Downregulation of RSAD2 ameliorates keratinocyte hyperproliferation and skin inflammation in psoriasis via the TAK1/NF-κB axis.

Abstract

Immune cell infiltration and keratinocyte (KC) hyperproliferation are characteristics of psoriasis. Radical S-adenosyl methionine domain-containing 2 (RSAD2) plays an integral role in the innate immune response and is associated with various immune-related diseases. However, RSAD2's expression and role in modulating immune responses in psoriasis remain unexplored. In this study, we demonstrated a significant upregulation of RSAD2 expression in both psoriatic lesions and psoriasis-like mouse epidermis, with its expression positively correlated with psoriasis severity. In psoriatic cell models, RSAD2 was shown to promote the proliferation and secretion of pro-inflammatory cytokines by activating the transforming growth factor-β-activated kinase 1 (TAK1)-mediated nuclear factor kappa-B (NF-κB) signaling pathway.

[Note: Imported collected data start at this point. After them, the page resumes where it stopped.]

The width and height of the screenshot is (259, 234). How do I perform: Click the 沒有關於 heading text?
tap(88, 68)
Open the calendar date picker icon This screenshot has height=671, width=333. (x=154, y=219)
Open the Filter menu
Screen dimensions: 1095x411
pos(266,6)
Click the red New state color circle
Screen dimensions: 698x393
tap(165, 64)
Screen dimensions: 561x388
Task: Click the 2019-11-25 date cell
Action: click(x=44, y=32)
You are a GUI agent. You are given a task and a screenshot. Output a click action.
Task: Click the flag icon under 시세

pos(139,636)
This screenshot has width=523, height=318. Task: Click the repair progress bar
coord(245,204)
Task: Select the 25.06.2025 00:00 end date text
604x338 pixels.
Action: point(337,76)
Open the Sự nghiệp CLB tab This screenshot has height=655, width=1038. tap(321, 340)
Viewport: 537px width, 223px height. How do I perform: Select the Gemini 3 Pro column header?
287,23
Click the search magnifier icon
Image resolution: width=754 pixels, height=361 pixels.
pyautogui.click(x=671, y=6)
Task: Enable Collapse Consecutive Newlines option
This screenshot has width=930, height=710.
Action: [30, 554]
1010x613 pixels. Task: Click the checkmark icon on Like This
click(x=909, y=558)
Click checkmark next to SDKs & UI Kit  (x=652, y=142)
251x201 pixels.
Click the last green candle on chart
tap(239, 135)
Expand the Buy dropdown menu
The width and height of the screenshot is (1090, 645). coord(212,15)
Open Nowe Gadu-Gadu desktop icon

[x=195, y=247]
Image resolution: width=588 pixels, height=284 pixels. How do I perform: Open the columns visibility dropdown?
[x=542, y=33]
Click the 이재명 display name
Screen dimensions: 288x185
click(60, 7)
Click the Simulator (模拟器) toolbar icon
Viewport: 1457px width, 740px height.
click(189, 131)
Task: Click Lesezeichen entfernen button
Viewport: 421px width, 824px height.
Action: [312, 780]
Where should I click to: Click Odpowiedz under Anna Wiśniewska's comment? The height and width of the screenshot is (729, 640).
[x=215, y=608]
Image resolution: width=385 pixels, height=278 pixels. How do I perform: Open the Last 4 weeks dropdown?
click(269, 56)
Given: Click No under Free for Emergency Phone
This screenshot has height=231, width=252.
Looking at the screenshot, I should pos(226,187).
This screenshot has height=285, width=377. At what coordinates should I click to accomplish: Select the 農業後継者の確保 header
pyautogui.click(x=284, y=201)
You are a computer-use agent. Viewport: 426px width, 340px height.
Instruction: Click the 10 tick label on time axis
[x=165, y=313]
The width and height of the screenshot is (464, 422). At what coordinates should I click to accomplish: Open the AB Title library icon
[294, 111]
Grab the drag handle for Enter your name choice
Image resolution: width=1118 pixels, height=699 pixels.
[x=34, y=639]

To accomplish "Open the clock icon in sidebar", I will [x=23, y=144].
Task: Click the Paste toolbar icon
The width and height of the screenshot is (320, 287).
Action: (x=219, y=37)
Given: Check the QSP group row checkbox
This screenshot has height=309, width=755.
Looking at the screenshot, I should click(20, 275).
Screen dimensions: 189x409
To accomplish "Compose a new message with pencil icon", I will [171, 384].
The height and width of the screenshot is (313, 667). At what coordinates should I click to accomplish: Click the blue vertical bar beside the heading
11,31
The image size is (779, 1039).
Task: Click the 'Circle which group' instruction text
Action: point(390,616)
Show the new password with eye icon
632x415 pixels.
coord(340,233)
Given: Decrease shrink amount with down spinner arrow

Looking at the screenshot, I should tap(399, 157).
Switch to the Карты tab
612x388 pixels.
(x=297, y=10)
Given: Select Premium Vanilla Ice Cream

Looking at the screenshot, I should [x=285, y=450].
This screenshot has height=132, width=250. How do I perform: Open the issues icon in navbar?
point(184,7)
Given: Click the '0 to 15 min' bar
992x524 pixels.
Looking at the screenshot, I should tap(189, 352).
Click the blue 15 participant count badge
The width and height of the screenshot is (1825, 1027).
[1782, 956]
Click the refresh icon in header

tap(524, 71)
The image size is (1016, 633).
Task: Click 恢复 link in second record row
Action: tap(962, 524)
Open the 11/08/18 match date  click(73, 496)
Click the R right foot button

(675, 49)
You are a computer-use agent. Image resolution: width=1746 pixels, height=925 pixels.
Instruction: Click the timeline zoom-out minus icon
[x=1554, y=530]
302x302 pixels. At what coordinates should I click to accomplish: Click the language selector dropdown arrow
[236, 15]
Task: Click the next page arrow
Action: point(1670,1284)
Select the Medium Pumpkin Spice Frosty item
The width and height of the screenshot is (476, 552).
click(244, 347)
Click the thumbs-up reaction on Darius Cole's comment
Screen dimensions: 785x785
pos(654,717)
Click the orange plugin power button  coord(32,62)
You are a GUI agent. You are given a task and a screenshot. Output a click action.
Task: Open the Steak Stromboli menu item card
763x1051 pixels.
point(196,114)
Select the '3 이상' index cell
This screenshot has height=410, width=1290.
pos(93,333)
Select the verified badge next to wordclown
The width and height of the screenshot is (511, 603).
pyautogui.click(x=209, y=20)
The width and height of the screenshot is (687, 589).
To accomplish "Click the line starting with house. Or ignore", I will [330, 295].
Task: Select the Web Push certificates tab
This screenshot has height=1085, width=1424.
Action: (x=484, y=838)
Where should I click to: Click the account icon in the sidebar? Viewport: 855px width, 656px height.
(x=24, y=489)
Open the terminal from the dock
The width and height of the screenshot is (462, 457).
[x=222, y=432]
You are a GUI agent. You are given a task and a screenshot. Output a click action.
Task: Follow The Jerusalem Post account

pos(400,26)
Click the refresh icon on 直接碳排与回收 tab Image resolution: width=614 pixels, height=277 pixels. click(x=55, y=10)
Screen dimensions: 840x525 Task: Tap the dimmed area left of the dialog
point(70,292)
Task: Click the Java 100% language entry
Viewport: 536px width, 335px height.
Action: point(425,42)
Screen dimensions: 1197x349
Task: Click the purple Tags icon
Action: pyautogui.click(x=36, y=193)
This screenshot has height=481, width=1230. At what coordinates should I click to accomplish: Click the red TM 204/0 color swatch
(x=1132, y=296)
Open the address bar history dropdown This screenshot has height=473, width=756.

Additionally, it was found that the expression of RSAD2 is increased by the action of interferon regulatory factor-1 (IRF1), which binds to the promoter region of RSAD2. Therefore, the function of RSAD2 in psoriasis is regulated by IRF1. Notably, RSAD2 inhibition decreased epidermal hyperplasia and alleviated imiquimod (IMQ)-induced psoriatic dermatitis. In summary, our study highlights the modulation of the IRF1-RSAD2-TAK1 axis as a potential innovative therapeutic approach for psoriasis, offering new insights into the molecular mechanisms by which KCs drive inflammation in psoriasis.